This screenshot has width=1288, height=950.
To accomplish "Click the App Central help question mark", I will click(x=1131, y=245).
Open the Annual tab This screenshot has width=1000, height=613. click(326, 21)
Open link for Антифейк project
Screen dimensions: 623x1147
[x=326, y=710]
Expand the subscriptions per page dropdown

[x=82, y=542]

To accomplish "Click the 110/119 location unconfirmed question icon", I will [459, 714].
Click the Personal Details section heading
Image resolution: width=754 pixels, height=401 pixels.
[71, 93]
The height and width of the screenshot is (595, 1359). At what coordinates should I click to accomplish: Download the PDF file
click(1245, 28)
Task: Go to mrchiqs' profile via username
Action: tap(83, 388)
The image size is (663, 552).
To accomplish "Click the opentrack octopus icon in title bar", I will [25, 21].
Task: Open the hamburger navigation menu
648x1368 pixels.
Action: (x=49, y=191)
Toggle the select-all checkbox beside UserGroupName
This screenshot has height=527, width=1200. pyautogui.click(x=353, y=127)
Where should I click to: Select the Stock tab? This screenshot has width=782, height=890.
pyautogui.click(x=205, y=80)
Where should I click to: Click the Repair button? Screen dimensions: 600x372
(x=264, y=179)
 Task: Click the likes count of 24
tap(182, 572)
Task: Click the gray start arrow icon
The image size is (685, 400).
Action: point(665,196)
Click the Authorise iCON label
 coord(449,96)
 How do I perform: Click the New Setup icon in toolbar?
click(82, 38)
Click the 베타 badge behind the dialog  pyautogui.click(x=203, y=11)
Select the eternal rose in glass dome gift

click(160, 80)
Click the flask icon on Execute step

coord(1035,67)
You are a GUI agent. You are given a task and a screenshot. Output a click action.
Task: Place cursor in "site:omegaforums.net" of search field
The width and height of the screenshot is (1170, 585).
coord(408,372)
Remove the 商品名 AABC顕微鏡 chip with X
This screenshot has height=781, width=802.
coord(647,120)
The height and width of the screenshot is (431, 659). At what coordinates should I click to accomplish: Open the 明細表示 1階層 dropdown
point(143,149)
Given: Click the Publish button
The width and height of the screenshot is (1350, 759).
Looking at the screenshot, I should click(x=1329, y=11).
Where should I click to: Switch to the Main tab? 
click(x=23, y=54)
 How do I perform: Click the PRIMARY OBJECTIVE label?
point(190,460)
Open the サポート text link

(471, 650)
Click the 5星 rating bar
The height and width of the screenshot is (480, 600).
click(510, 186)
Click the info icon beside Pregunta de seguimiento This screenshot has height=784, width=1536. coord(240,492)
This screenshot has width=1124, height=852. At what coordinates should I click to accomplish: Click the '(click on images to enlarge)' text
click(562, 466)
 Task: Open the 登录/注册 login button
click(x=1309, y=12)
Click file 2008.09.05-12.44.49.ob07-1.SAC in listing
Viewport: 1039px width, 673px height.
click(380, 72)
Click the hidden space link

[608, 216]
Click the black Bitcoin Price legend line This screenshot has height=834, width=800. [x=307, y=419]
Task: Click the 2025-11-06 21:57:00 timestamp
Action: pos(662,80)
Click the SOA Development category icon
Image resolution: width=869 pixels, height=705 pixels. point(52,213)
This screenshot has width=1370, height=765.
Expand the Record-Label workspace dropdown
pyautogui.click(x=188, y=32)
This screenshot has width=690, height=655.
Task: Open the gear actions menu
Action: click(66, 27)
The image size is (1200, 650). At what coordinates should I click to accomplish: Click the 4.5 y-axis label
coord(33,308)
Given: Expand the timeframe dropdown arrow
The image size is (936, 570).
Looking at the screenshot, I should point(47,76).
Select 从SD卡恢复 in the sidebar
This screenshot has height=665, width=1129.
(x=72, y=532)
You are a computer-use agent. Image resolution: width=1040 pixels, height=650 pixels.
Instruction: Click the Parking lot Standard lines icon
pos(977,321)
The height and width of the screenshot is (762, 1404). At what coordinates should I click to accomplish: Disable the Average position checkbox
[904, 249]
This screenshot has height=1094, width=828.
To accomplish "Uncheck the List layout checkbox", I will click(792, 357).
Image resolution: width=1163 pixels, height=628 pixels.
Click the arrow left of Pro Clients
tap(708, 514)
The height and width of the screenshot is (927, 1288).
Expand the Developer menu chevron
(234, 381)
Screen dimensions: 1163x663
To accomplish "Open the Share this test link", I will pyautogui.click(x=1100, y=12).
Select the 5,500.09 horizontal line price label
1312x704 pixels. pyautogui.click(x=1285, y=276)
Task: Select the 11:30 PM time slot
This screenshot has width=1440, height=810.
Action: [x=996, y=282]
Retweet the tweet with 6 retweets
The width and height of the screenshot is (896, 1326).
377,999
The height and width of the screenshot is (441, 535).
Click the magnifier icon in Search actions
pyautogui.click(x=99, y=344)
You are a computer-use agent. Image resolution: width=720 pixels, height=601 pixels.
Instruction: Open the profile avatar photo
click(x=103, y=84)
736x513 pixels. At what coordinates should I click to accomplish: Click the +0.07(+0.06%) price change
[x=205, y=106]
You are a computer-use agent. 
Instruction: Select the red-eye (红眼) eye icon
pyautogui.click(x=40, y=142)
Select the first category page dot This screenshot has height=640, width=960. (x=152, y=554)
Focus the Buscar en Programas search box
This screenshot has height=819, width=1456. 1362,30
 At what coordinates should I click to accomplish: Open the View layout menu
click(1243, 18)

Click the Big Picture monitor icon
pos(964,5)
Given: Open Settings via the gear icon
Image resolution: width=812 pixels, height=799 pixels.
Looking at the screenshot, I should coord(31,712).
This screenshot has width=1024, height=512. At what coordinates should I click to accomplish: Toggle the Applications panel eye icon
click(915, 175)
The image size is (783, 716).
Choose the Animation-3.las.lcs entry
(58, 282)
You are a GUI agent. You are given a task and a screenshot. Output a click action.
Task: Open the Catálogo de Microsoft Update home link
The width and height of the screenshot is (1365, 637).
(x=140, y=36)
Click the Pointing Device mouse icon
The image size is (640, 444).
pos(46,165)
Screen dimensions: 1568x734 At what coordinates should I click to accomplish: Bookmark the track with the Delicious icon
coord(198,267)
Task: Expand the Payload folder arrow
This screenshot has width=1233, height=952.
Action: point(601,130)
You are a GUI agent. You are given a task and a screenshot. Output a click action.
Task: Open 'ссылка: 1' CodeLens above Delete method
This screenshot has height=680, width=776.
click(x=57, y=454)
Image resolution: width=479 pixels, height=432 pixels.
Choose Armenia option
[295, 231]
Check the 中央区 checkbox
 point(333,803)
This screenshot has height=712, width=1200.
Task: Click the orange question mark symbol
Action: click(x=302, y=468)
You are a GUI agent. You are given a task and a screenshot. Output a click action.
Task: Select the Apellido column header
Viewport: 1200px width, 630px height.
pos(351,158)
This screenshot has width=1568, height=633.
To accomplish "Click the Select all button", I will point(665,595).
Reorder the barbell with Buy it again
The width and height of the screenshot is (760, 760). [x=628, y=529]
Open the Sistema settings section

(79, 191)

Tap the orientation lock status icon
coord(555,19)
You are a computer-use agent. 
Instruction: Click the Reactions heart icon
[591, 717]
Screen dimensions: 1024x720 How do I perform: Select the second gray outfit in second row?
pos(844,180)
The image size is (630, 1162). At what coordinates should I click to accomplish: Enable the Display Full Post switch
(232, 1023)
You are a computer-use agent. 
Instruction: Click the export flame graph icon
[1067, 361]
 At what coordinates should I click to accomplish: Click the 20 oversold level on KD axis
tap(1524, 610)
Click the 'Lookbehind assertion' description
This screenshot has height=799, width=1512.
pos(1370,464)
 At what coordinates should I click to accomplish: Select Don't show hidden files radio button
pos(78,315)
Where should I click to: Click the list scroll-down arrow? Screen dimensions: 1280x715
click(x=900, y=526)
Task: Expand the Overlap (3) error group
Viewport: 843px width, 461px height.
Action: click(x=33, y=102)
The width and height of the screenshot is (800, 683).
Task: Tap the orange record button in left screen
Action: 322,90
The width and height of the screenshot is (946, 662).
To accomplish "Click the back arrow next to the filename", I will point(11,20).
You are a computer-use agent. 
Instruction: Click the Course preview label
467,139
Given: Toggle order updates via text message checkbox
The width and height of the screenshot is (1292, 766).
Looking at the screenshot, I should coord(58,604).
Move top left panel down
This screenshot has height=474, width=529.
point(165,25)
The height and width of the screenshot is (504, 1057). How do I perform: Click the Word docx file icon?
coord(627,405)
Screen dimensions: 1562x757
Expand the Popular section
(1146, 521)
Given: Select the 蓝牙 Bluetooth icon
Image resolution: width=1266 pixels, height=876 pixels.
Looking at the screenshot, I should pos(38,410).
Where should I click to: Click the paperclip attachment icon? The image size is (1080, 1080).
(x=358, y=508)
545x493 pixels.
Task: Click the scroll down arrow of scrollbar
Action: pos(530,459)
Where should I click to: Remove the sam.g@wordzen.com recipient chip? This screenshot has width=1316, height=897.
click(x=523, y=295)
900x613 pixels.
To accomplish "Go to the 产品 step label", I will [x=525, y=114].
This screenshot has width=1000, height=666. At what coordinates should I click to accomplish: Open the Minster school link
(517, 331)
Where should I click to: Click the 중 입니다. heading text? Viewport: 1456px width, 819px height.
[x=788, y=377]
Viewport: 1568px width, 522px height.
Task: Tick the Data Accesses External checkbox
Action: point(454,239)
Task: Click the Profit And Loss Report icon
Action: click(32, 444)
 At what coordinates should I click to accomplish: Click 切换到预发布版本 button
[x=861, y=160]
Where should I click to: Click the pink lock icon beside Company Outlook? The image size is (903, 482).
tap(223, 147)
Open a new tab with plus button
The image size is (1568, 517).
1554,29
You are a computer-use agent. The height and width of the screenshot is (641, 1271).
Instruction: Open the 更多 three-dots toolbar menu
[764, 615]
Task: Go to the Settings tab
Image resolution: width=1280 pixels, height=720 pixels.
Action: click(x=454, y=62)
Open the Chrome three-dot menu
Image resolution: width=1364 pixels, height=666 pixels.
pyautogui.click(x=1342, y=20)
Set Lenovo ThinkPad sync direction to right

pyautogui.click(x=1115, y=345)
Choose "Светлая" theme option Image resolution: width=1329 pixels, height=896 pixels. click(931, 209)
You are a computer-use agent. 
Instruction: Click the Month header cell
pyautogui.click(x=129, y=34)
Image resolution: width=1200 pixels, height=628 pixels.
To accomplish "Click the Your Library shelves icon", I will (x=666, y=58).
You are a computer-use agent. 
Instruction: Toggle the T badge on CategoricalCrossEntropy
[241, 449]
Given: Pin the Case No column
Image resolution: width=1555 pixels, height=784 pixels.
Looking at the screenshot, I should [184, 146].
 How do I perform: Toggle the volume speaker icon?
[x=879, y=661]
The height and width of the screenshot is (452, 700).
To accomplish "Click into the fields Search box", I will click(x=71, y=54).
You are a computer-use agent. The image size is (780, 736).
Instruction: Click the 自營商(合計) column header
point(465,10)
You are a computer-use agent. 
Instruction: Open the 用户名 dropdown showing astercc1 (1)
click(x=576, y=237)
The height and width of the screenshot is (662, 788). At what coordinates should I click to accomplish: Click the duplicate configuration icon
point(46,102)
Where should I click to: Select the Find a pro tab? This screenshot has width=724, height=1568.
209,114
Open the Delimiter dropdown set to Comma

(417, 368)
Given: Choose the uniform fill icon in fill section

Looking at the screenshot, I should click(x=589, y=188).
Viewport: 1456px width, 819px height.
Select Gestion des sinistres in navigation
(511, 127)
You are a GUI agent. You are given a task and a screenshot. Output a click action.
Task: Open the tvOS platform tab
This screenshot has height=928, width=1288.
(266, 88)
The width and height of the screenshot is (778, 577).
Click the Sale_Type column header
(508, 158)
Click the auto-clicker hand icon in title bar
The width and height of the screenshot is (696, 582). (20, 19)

--- Problem details ---
Everything starting at the line containing "At what coordinates should I click to accomplish: Click 切换到预发布版本" and ending at the line containing "You are a computer-use agent. The height" in the records above should be repeated exactly, and only that.

--- Written solution ---
 At what coordinates should I click to accomplish: Click 切换到预发布版本 button
[x=861, y=160]
Where should I click to: Click the pink lock icon beside Company Outlook? The image size is (903, 482).
tap(223, 147)
Open a new tab with plus button
The image size is (1568, 517).
1554,29
You are a computer-use agent. The height and width of the screenshot is (641, 1271).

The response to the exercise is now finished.